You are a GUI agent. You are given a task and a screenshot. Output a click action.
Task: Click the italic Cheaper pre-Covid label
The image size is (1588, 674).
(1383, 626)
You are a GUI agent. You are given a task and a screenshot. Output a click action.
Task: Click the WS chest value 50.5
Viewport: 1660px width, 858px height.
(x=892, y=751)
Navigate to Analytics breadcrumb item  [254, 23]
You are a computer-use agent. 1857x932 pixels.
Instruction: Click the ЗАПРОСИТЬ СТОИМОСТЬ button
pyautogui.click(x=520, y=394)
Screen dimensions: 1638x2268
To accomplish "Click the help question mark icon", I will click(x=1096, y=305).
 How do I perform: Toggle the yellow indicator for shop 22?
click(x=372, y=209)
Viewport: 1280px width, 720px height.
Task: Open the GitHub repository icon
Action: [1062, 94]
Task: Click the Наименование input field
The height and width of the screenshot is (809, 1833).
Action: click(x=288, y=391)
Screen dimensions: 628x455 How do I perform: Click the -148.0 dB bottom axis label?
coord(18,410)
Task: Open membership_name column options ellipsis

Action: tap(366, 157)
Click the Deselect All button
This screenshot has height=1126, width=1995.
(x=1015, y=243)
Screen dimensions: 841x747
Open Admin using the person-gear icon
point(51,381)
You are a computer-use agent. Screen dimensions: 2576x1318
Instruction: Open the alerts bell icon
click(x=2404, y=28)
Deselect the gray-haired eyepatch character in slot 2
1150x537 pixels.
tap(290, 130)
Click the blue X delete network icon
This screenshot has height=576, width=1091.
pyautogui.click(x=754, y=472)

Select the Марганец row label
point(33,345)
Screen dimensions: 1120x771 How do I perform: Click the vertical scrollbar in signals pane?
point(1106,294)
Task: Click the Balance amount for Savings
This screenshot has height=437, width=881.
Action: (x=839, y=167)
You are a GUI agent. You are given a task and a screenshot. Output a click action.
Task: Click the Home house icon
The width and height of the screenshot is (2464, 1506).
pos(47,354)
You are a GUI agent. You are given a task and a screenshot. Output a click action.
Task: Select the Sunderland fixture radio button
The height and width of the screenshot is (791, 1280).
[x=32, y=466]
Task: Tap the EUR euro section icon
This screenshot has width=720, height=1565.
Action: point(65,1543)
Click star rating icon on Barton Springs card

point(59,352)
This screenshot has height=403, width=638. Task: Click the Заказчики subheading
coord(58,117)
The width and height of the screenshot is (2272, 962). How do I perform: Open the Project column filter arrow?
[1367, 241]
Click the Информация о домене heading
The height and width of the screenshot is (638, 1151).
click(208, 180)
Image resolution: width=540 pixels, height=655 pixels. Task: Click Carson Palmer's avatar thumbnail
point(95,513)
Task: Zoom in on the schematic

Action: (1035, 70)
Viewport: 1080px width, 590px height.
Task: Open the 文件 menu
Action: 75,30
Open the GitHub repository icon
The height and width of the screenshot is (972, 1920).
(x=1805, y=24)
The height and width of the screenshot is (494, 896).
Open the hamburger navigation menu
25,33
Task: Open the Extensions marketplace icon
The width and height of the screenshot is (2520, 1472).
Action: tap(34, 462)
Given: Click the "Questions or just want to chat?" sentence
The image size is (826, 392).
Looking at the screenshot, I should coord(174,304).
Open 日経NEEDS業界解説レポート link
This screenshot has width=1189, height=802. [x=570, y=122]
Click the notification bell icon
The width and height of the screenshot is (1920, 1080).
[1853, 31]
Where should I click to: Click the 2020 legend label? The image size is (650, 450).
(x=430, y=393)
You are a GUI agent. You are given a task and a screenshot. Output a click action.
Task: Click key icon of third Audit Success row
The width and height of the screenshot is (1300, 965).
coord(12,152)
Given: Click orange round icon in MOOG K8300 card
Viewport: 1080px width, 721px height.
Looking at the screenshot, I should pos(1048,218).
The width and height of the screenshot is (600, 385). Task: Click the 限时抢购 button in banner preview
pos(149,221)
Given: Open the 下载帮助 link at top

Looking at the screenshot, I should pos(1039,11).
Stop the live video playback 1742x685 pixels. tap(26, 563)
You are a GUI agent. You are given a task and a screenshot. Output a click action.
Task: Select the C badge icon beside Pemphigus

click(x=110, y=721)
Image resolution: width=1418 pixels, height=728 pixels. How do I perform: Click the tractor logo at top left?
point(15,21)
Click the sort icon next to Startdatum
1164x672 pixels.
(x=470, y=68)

◇ ◇ ◇ ◇

# What to work on
Please print the records again exactly, beginning at the line that contains "How do I perform: Toggle" and stopping after the line that contains "coord(18,410)".

# Full response
 How do I perform: Toggle the yellow indicator for shop 22?
click(x=372, y=209)
Viewport: 1280px width, 720px height.
Task: Open the GitHub repository icon
Action: [1062, 94]
Task: Click the Наименование input field
The height and width of the screenshot is (809, 1833).
Action: click(x=288, y=391)
Screen dimensions: 628x455 How do I perform: Click the -148.0 dB bottom axis label?
coord(18,410)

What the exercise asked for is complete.